Publication year - 2017
Publication title -
journal of applied microbiology
Language(s) - English
Resource type - Journals
SCImago Journal Rank - 0.889
H-Index - 156
eISSN - 1365-2672
pISSN - 1364-5072
DOI - 10.1111/jam.13333
Subject(s) - chitinase , bacillus thuringiensis , thermostability , biology , fusarium oxysporum , autolysin , microbiology and biotechnology , fusarium oxysporum f.sp. lycopersici , bacillales , bacillaceae , cell wall , biochemistry , enzyme , botany , bacteria , bacillus subtilis , fusarium wilt , genetics , peptidoglycan
Aims The cell‐surface display of chitinase Chi9602ΔSP was constructed on Bacillus thuringiensis BMB171 by using two repeat N‐terminal regions of autolysin (Mbgn) 2 as the anchoring motif. This study aimed to prepare a chitinolytic whole‐cell B. thuringiensis biocatalyst with improved catalytic and antifungal activities. Methods and Results The chitinase Chi9602ΔSP was displayed on the cell surface of B. thuringiensis BMB171 by using (Mbgn) 2 as the anchoring motif. Immunofluorescence microscopic assays and flow cytometry confirmed that Chi9602ΔSP was anchored onto the surface of vegetative cells and spores. Western blot analysis further confirmed that the (Mbgn) 2 ‐Chi9602ΔSP fusion protein was of the predicted molecular size of 94·2 kDa.

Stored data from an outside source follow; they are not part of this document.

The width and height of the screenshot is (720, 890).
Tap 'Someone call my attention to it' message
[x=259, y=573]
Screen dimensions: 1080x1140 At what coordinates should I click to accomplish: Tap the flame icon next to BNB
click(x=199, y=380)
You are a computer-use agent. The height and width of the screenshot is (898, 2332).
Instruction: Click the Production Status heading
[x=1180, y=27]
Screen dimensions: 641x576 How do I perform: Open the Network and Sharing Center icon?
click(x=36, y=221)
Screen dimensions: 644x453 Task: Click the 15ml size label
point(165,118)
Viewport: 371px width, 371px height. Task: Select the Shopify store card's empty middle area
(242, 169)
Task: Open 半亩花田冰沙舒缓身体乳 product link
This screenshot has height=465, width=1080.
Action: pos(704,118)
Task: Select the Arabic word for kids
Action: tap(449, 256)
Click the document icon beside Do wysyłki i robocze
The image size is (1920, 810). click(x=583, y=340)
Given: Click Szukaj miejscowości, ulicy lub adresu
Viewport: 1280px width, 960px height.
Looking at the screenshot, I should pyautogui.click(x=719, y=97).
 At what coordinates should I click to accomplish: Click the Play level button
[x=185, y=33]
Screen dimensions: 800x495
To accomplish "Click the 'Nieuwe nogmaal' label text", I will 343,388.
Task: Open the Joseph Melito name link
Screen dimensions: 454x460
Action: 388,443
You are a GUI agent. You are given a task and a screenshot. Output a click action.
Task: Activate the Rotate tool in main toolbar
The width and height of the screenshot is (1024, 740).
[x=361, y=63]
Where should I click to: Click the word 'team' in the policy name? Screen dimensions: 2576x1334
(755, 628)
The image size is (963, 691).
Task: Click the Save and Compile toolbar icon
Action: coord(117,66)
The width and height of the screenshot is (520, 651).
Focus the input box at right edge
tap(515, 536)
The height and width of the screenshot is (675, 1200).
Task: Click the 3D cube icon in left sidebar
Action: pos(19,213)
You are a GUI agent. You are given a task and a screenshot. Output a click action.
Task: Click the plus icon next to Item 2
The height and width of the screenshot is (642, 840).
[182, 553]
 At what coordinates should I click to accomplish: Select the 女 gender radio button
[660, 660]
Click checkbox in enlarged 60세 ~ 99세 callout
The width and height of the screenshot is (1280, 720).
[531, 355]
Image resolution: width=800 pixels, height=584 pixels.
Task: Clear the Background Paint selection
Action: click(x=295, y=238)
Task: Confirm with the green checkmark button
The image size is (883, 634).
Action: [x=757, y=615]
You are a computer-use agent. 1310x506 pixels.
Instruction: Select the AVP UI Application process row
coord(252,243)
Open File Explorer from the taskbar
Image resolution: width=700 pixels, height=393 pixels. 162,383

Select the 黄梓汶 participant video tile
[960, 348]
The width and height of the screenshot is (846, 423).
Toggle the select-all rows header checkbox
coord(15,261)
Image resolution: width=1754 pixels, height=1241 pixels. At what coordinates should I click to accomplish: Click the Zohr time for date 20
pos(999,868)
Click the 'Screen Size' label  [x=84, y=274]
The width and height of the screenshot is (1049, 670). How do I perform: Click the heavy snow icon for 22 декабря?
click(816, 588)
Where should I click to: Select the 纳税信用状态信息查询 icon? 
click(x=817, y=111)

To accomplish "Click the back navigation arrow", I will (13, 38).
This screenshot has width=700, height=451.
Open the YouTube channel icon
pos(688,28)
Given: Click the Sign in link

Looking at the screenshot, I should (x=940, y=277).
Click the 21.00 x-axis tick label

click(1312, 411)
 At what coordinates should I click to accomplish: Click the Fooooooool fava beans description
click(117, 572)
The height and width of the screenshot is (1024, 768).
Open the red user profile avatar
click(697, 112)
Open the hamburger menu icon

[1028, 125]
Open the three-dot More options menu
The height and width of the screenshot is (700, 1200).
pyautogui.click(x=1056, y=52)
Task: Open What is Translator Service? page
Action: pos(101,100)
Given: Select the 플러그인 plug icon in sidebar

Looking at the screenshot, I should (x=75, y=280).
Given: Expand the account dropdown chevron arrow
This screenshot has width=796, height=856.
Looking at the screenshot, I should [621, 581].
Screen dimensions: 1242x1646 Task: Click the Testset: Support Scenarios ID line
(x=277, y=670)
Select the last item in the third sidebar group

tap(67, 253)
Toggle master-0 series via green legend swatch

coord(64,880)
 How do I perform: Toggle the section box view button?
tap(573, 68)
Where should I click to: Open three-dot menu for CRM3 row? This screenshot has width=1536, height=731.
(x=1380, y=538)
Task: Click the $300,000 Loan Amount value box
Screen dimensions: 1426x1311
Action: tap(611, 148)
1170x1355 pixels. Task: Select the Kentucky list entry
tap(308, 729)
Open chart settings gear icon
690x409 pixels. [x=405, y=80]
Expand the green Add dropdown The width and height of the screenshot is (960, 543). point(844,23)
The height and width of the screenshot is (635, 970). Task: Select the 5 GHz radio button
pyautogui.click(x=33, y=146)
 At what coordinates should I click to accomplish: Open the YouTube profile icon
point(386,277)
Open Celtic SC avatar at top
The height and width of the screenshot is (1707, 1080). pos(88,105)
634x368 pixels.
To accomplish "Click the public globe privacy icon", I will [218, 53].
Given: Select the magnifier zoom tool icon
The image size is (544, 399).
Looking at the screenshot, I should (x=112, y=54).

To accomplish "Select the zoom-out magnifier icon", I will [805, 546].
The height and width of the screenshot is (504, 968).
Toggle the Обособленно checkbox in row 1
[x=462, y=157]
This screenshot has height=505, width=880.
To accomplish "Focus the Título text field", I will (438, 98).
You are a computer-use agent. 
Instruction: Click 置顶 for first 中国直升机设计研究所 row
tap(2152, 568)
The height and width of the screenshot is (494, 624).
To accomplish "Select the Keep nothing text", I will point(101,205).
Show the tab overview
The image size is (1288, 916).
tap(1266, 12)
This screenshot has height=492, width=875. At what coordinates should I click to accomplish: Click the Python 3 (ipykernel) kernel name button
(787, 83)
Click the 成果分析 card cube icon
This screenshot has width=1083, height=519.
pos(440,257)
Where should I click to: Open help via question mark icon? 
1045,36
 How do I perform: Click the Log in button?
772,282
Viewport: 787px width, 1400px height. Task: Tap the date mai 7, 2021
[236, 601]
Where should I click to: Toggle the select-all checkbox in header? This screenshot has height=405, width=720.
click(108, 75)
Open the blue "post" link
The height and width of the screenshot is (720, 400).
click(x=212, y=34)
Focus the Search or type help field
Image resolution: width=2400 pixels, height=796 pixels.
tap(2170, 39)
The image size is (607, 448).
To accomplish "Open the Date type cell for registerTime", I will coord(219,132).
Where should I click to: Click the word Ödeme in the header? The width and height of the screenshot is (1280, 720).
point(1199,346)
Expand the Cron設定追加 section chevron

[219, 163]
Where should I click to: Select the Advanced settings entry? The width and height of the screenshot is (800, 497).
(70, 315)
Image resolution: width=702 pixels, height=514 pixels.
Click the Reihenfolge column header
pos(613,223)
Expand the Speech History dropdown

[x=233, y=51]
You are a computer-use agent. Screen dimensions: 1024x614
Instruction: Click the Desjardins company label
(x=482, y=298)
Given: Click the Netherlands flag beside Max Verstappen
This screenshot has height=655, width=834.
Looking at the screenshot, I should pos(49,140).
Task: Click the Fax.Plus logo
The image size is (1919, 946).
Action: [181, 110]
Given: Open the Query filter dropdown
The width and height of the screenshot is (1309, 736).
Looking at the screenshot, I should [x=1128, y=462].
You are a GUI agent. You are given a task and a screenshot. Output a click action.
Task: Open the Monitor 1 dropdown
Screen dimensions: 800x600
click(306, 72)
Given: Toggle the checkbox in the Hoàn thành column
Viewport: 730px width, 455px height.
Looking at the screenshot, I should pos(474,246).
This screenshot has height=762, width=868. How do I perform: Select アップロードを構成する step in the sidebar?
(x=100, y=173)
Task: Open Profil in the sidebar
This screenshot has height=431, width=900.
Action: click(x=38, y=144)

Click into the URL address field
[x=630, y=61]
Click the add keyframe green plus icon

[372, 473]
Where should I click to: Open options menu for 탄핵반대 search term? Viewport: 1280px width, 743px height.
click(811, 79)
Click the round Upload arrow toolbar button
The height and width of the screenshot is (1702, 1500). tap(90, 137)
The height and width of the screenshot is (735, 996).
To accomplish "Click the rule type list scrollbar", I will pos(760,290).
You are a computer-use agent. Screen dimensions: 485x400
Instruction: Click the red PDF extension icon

A whole‐cell‐specific chitinase activity assay demonstrated that catalytic activities towards colloidal chitin of the recombinant strain (MB333) were significantly improved compared with those of wild inactive B. thuringiensis BMB171. The pH tolerance, thermostability and ultraviolet (UV) radiation resistance of Chi9602ΔSP also slightly improved compared with the unanchored Chi9602ΔSP displayed on the surface of MB333 cells and cultured for 24 h. After continuous culturing for 120 h, MB333 chitinase activity showed narrow pH tolerance and slightly decreased thermostability. In contrast, the UV radiation resistance capacity was obviously enhanced. An antifungal assay indicated that the recombinant strain exhibited a high inhibitory effect towards the mycelial growth of two phytopathogenic fungi, Fusarium oxysporum FB012 and Physalospora piricola FB016. Conclusions We successfully developed a cell‐surface display system for Chi9602ΔSP on the surface of B. thuringiensis BMB171. The cell‐surface display system can enhance the stability of Chi9602ΔSP and has the potential of becoming a whole‐cell biocatalyst for agricultural applications. Significance and Impact of the Study Results demonstrated that the bacterial cell display system can be used to express biocontrol agents on the cell surface of B. thuringiensis and provides an attractive method for inhibiting phytopathogenic fungi.